Filter the entries for the word "target". Copy each line in which it occurs.
Segment Start: DATA FOR THE TASK
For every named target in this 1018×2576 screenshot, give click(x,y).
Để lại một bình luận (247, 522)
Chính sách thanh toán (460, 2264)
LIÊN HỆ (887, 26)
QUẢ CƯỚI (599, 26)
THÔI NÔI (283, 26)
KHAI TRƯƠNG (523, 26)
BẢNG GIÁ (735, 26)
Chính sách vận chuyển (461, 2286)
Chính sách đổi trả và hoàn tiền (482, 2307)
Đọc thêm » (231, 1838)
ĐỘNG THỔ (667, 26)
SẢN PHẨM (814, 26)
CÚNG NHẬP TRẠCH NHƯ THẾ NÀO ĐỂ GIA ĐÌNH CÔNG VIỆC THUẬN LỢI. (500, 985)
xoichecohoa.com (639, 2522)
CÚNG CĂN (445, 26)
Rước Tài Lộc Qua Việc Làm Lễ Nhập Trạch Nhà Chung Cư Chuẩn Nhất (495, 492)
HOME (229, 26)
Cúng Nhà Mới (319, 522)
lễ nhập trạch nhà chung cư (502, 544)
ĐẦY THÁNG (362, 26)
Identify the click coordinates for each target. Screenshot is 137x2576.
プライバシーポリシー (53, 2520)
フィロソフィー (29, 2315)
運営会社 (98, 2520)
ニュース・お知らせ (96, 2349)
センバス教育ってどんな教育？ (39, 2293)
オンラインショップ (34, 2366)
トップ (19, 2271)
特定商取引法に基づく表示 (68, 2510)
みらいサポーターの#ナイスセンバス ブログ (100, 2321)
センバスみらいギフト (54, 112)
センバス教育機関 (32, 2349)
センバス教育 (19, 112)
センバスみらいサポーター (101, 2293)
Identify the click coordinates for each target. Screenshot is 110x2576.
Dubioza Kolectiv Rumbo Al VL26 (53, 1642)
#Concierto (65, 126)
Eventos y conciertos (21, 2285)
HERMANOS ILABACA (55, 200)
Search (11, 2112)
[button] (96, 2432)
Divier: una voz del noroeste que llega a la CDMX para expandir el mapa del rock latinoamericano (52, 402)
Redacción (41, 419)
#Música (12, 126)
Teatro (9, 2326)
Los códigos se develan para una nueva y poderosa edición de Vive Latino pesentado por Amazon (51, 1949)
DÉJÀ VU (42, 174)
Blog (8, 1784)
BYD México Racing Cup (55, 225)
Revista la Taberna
Segment End: DATA FOR THE TASK
**TASK RESULT**
For every named target in this 1018×2576 screenshot, give click(x,y).
Identify the click coordinates for each target. Screenshot is 137x2576.
Identify the click coordinates for each target. Screenshot is 110x2576.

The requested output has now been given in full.